But I have Visual Basic Professional
(Raymond Chen)
Back in 1995, I was participating in a chat room on MSN on the subject of device driver development. One of the people in the chat room asked, "Can I write a device driver in Visual Basic?"
I replied, "Windows 95 device drivers are typically written in low-level languages such as C or even assembly language."
Undaunted, the person clarified: "But I have Visual Basic Professional."
Comments
(Matt)
I have Windows XP Professional. Can I write device drivers too?
(Dan McCarty)
It would make for a pretty neat hack, though, maybe on par with writing a book without the letter e or something.
(Raymond Chen)
The question was about writing device drivers, not applications. Device drivers are written to a different API from Win32 and must observe very complex requirements. Plus you'd have to port the VB runtime library to kernel mode - the work required to do that would be greater than just writing the driver in C to begin with.
"So this is not possible with pure VB code?"
It depends on what you mean by "pure VB code". Are you referring to VB the language or VB the runtime environment?
(Rick Scott)
You probably could write one in VB6. I wrote a mouse/cursor controller in QBasic (on Win95, for an intro to computers project) using peek and poke I know that isn't a device driver (it just read from the driver's place in memory), but if you had access to memory directly, its not impossible(at least on non-NT systems), right?
(Justin Olbrantz (Quantam))
A while ago I saw an ad on a web page for an OCX that allowed VB programs to handle IRQs, I/O and other driver-type things.

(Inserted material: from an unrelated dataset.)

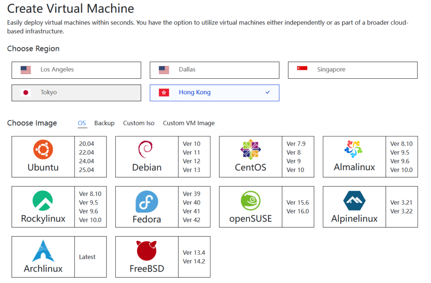The width and height of the screenshot is (431, 283).
Task: Pick the Almalinux logo icon
Action: (x=354, y=150)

I don't think I could sleep for a week after seeing that
(Matthew Chaboud)
I think it would be easier for me to write a VB app that emitted the assembly for a driver than it would be for me to try and get the VB runtime environment into kernel mode.

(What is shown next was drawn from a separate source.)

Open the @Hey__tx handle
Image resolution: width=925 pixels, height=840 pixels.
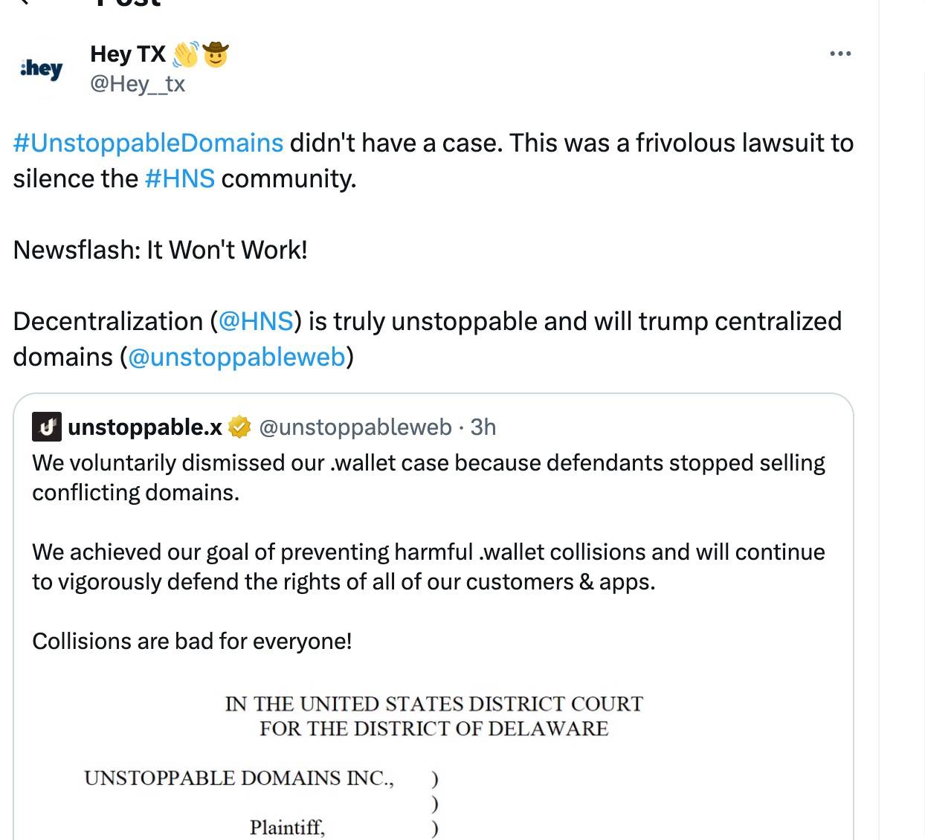[138, 84]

That said, the year and change I spent working on a VB project (which integrated VB, STL, MFC, QT, and straight Win32 into one application) has still left me waking up at night. Perhaps I'm just not the right person for the job.
(GregF)
You *can* write drivers in VB (I have actually done this once) but its not really a good plan. You CAN write perfectly functional Services, though, even though Microsoft don't recommend this, it works just fine if you have taken the time to understand what a good well-behaved Service should do -- and NOT do.

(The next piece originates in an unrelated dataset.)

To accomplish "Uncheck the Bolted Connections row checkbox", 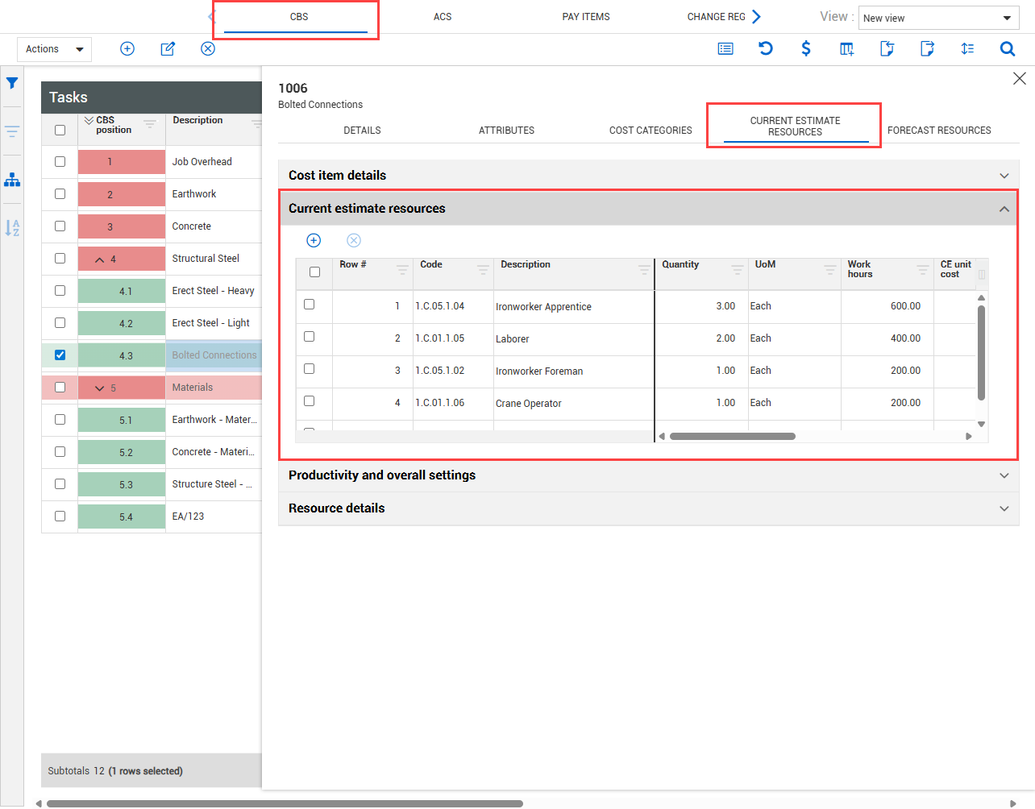I will (60, 355).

It used to be perfectly normal to use little chunks of Assembler in QBASIC for hardware control. Ah, yes, the good old days.
(autist0r)
GregF, what kind of driver did you write ?! Because there is no VB compiler that generates a sys and like Raymond said, the VB API doesn't work in kernel mode... Unless you're talking about a non-kernel driver ?
(msemack)
There are toolkits that allow you to write Windows "drivers" in VB. They're user-mode drivers, though.
http://www.jungo.com/windriver_windows.html
Basically, they have a "universal" driver that runs in kernel mode. Your user-mode driver is basically a DLL which calls the kernel-mode component of WinDriver. The kernel-mode part does all of the I/O on your behalf.